A 65-year-old female on long-term alendronate for osteoporosis presents with a prodromal dull, aching pain in her mid-thigh for several months, followed by an acute, low-energy fall resulting in a transverse fracture of the subtrochanteric femur. Radiographs show cortical thickening and a 'beaking' appearance at the fracture site. What is the most appropriate management strategy?

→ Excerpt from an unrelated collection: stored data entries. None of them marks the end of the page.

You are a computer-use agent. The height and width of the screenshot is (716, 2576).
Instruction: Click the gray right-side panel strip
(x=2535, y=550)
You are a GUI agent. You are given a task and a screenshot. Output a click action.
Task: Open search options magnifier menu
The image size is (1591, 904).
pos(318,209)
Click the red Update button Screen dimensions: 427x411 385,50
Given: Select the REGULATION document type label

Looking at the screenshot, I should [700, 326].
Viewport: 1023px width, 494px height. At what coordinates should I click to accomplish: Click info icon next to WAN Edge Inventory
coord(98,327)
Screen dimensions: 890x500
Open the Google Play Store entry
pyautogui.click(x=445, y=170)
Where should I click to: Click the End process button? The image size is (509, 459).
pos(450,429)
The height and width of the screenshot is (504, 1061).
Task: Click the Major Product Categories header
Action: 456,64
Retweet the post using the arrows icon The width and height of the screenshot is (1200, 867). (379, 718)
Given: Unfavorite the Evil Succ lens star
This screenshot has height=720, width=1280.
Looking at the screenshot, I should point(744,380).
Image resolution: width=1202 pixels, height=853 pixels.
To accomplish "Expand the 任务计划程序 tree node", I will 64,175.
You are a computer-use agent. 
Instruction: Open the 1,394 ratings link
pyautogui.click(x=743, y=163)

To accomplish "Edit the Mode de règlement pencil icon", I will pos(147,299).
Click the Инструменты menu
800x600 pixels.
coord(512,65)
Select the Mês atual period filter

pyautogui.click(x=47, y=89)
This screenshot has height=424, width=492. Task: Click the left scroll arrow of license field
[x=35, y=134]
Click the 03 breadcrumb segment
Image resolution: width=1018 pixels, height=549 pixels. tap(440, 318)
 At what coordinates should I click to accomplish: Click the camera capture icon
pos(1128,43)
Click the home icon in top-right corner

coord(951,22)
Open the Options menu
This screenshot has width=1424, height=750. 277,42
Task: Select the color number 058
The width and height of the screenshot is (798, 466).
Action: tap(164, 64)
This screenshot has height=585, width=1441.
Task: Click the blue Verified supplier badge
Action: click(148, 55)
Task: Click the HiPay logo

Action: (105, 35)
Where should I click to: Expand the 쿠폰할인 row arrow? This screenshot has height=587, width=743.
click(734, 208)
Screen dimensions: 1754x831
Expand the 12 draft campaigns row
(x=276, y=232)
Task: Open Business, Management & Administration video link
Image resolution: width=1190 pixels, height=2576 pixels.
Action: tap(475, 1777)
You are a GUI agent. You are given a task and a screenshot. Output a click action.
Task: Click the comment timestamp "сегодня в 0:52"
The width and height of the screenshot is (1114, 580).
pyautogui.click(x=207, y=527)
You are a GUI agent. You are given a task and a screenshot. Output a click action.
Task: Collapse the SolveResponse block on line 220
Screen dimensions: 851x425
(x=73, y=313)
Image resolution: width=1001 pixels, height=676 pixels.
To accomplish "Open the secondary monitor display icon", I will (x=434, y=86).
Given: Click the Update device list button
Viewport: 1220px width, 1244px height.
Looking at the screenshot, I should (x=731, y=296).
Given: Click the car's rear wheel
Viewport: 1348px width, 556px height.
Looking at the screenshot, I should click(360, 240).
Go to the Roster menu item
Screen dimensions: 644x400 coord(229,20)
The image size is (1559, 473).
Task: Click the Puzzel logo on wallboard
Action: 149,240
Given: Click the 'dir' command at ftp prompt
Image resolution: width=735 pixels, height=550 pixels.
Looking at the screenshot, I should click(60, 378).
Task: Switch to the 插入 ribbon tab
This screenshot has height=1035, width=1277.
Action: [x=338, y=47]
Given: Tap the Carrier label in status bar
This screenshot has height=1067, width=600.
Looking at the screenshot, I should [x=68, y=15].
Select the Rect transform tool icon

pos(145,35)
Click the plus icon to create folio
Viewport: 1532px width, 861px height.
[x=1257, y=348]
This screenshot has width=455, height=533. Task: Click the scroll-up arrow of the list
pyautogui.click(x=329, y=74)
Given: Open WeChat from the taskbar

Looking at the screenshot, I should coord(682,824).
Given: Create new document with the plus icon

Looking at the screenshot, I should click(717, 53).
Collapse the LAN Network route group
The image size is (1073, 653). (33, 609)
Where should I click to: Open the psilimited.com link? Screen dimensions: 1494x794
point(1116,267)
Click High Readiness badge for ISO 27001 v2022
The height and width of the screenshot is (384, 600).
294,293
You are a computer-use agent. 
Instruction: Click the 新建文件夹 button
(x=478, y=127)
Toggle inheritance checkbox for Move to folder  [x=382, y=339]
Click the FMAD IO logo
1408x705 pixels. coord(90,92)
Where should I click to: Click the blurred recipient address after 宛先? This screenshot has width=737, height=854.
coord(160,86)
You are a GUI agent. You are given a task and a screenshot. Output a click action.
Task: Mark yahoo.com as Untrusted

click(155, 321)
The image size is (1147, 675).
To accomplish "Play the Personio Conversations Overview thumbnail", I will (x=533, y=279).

. Discontinue alendronate, stabilize the fracture with a long intramedullary nail, and monitor the contralateral femur for stress reaction
. Continue alendronate, stabilize the fracture with a plate and screws, and encourage early weight-bearing
. Initiate teriparatide immediately after surgery
. Treat non-operatively with a cast brace and physical therapy
. Perform prophylactic intramedullary nailing of the contralateral femur immediately

Correct Answer & Explanation

. Discontinue alendronate, stabilize the fracture with a long intramedullary nail, and monitor the contralateral femur for stress reaction


Explanation

The clinical presentation (long-term bisphosphonate use, prodromal thigh pain, low-energy transverse subtrochanteric fracture with cortical thickening and 'beaking') is highly characteristic of an atypical femur fracture (AFF). The management of an AFF includes surgical stabilization, typically with a long intramedullary nail (IMN), due to the high risk of displacement and nonunion with conservative management. It is also crucial to discontinue bisphosphonates and consider alternative anti-osteoporosis agents. Furthermore, the contralateral femur has a high risk (up to 50%) of developing an AFF, so monitoring with radiographs or MRI and potentially prophylactic nailing if a stress reaction or incomplete fracture is identified is recommended. Continuing alendronate or plating (which has higher failure rates than IMN for AFFs) is inappropriate. Immediate teriparatide can be considered after an AFF but is not themost appropriateinitial strategy. Non-operative management is contraindicated. Prophylactic nailing of the contralateral side is generally reserved for symptomatic stress reactions or incomplete fractures, not immediate upon diagnosis of the ipsilateral fracture.